Nadie pone en duda que los ajustes en las negociaciones fueron laboriosos, si acaso, enrevesados, sobre todo, vislumbrando el asedio diplomático al que estaba subyugado el Imperio Jerifiano desde los años 1880, en el que llegaba a su cierre con la apertura de la desintegración del Sultanato promulgado en Algeciras.
A todo lo cual, Alemania, reivindicó algunos pactos con España e Italia frente a la Entente; Francia, tuvo en todo momento el conato de retractarse por su renuncia a Egipto, fortaleciendo su disposición en el Norte de África; mientras que Italia, apostó por templar los alicientes entretejidos en el Mediterráneo, pero esta maniobra llevó a que todos recelaran de la comitiva italiana. En cambio, Inglaterra, desde su posicionamiento aventajado de primera potencia mundial y miembro de la Entente, apuntaló Gibraltar y su apogeo naval en la zona.
Qué indicar sobre Estados Unidos desde su puesto de mediador, porque se posicionó comedidamente del bando francés. Por último, España, sosteniendo una actitud ficticia de espontaneidad y familiaridad con las representaciones, se ganó que se exploraran los derechos que asumía en Marruecos. Por lo que la incrustación y el acoplamiento de las piezas del puzle de África Septentrional podría afirmarse que rozó la imprecisión por su notoria complejidad.
En consecuencia, el Acta de la ‘Conferencia de Algeciras’ aglutina las delimitaciones categóricas de las fronteras coloniales en su carrera desenfrenada por la posesión de asentamientos en el Norte de África.

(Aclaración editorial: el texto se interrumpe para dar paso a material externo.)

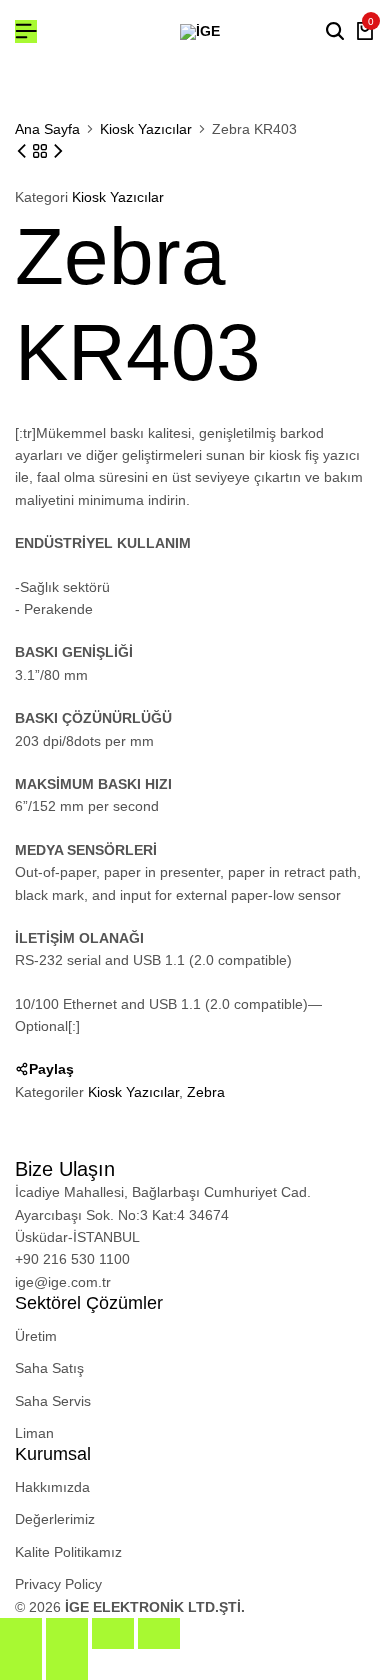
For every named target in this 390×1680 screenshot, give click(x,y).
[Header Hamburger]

Las cifras numéricas evidencian el contraste sustraído: a Francia le incumbieron cerca de siete millones de kilómetros cuadrados, emplazados en el Centro y Norte; a diferencia de España, a la que se le concedieron 290.000 metros cuadrados en el ribete costero del desierto, así como las gestiones del Norte bajo la conformación de protectorado: el Rif y el país de Yebala. Designada primeramente ‘África Occidental Española’ y, a posteriori, ‘Sáhara Occidental’, abarcó una delimitación de tiralíneas, excepto el arco sureste que se rectificó para que Francia definitivamente se quedase con la mina de hierro de Fderik.
Aunque las comarcas conferidas a España eran áridas y pedregosas, a medio y largo plazo implicaron tener alcance logístico como escala de viaje en el periplo hacia la colonia de Guinea Ecuatorial, al igual que como centro de abastecimiento para la expedición pesquera de Canarias.
En resumidas cuentas, la ‘Conferencia de Algeciras’ vino a constituirse en la institucionalización explícita del empaque francés y en menor magnitud de la española en Marruecos, algo que atomizaba el contrapeso geoestratégico que se mantendría activo en aguas del Estrecho terciada la segunda mitad del siglo XIX.